Scanning the cemetery once more, she picked out her destination tombstone, one heavier and more ornate than the others, with a nice thick base that would completely conceal her if she was lying down. She got down on her stomach and belly-crawled the rest of the way, lying prone and positioning herself behind the tombstone so that she was at a slight angle and could easily move her head just a little to the right and see the entire width of the church, as well as down the right side of it. Now all she had to do was wait.

The minute hand on her watch crawled around. The hour hand moved to eleven, then past. Finally, at eleven thirty-five, she heard the sound of a car engine. She was immediately alert, though she knew it could just be a farmer heading home from the cantina.
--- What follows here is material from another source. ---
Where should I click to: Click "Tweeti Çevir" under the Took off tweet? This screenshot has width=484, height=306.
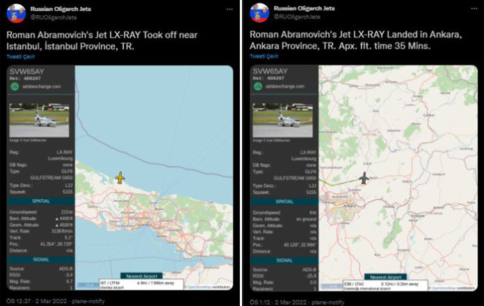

She watched closely, but there was no flash of headlights, just the sound of the engine growing closer and closer.

The dark hulk of a car turned at the far back corner of the church, and crawled to a stop about a third of the way down.

Milla drew a deep breath and tried to control the sudden leap of her heart. Most of the time these tips led to nothing but a wild-goose chase, but this time the geese were actually within reach. With any luck, she was about to get her hands on Diaz.


With the scope she could see there were two men in the car, and her heart sank. Obviously others were supposed to join them, unless the meeting consisted of the two men sitting in the car talking to each other, which she doubted. She studied the two in the weird green light of the scope, but they remained in the car and she couldn’t get a good look at their features.

She hoped Brian followed the same reasoning that she had and stayed in place. She hadn’t spotted him, though she had looked. Wherever he’d hidden himself, he had done a good job of it.

The minutes ticked past, and she still didn’t see Brian. Good. He thought the same thing she did, that someone else would be arriving soon.